--- start ---
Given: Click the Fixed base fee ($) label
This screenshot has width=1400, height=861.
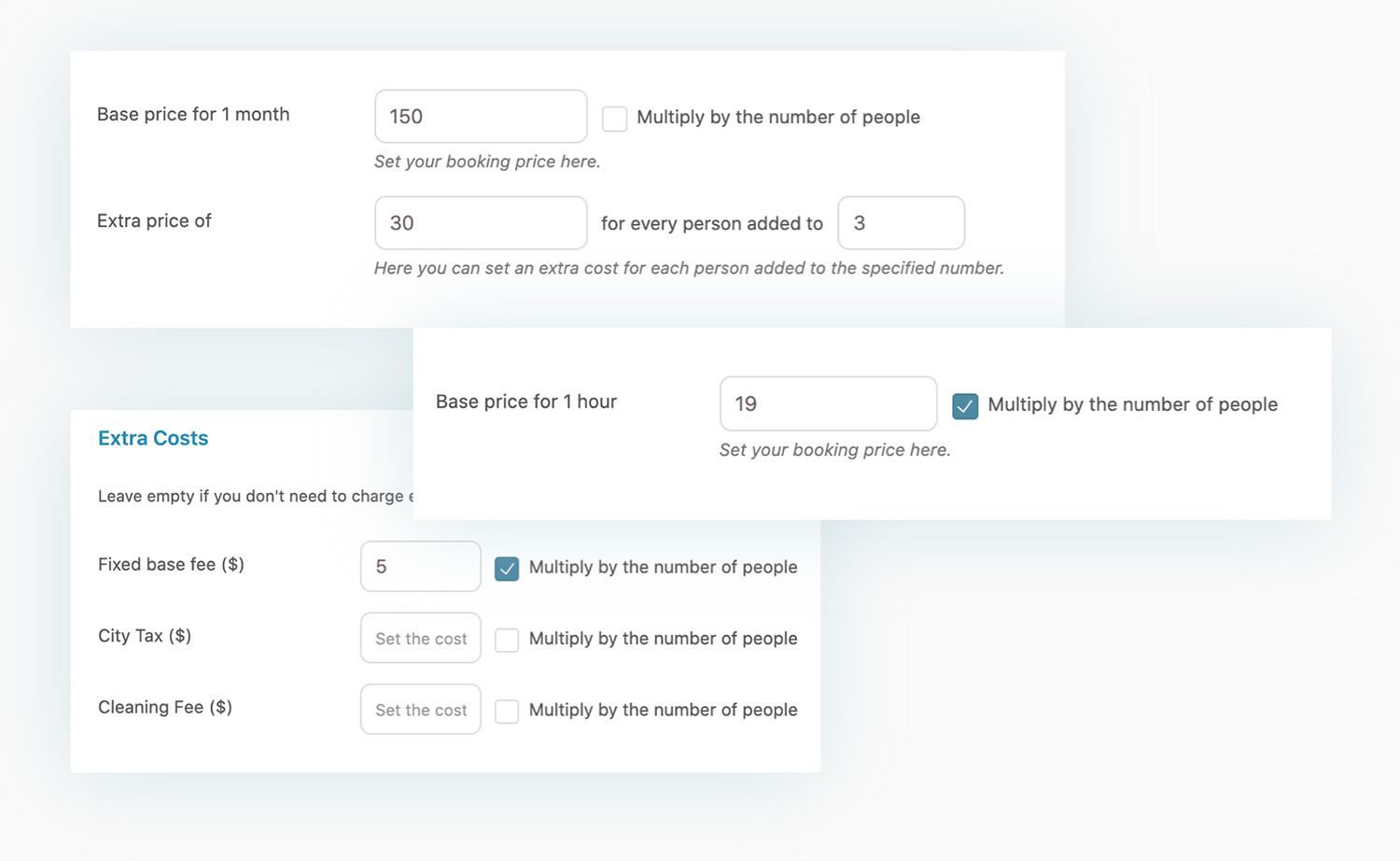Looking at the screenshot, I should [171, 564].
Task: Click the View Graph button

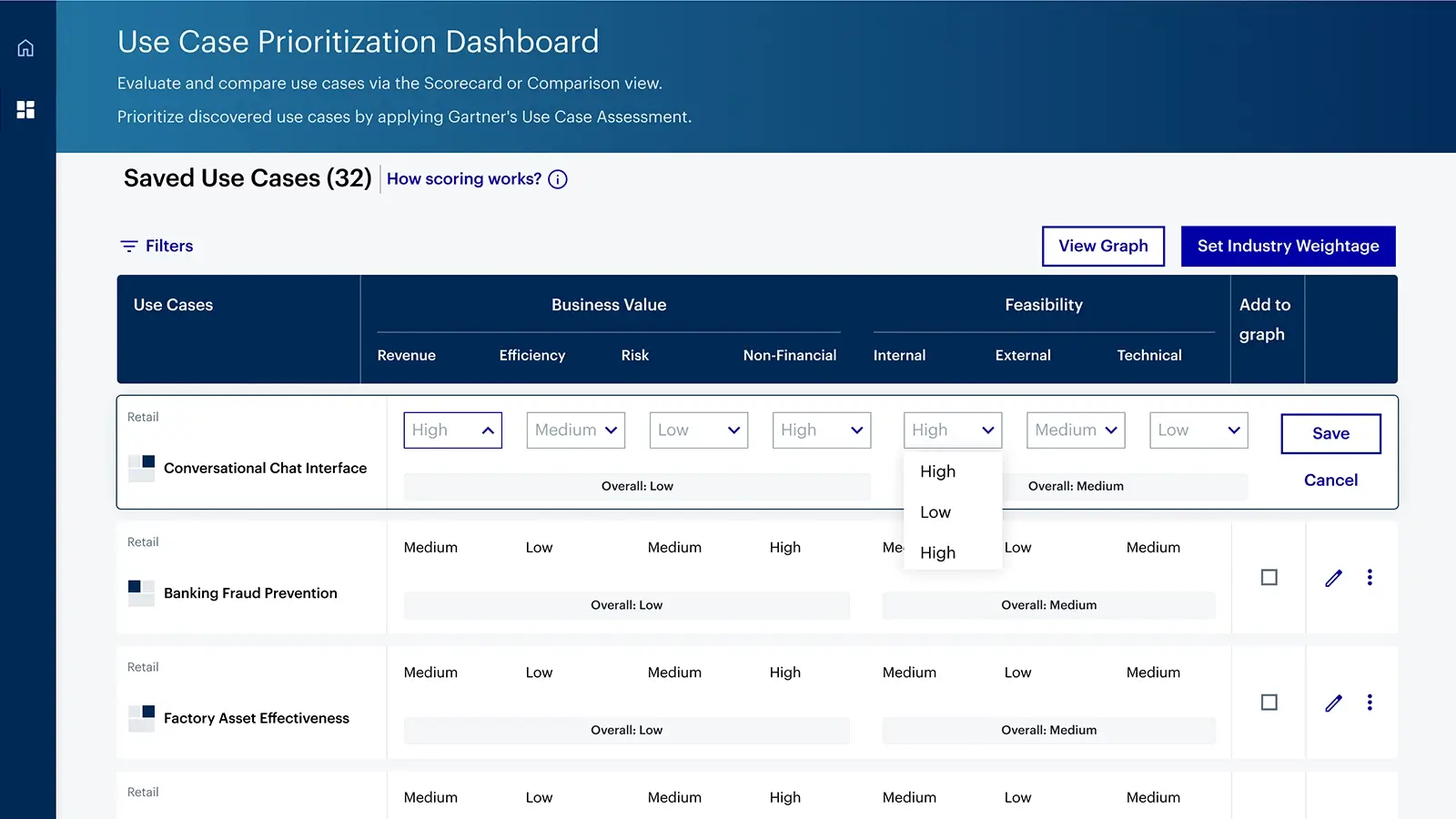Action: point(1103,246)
--- end ---
--- start ---
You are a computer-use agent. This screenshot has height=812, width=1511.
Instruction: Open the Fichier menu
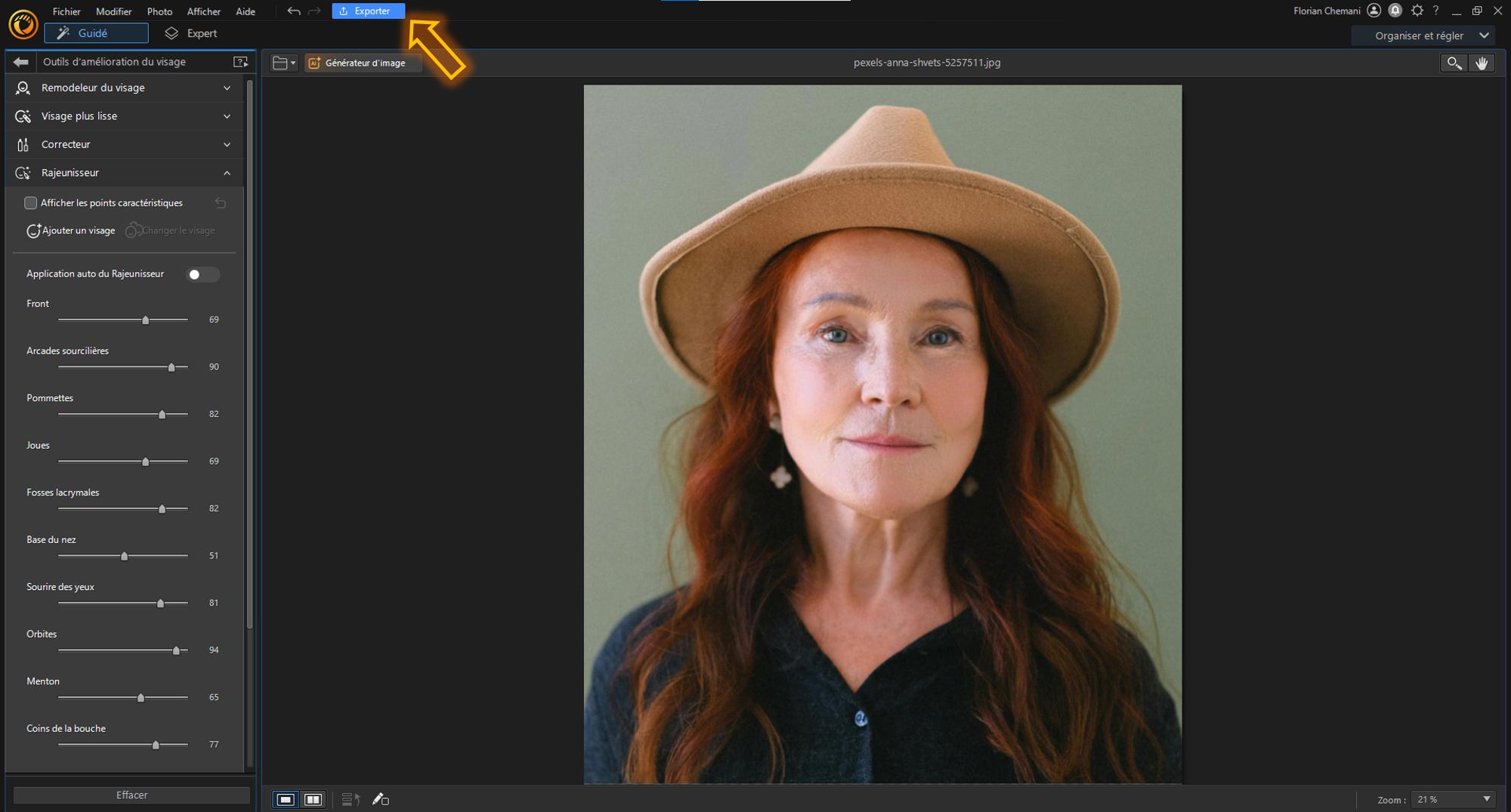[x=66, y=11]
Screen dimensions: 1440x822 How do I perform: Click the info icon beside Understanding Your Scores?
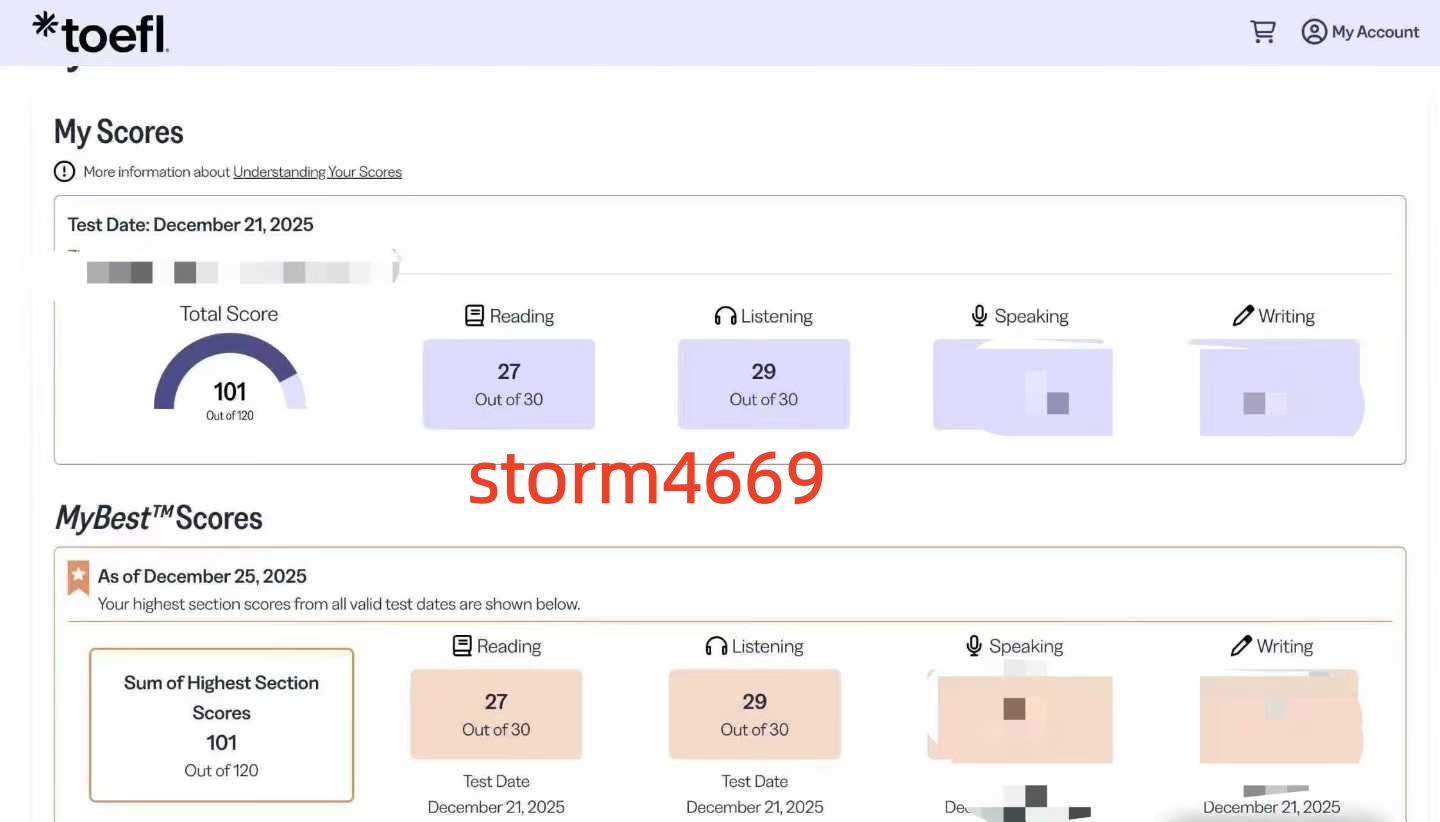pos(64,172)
--- end ---
_OBJECTIVE_
Count the lines in the rows above that contain the word "Click", and reply with only the number.

_THE ANSWER_
3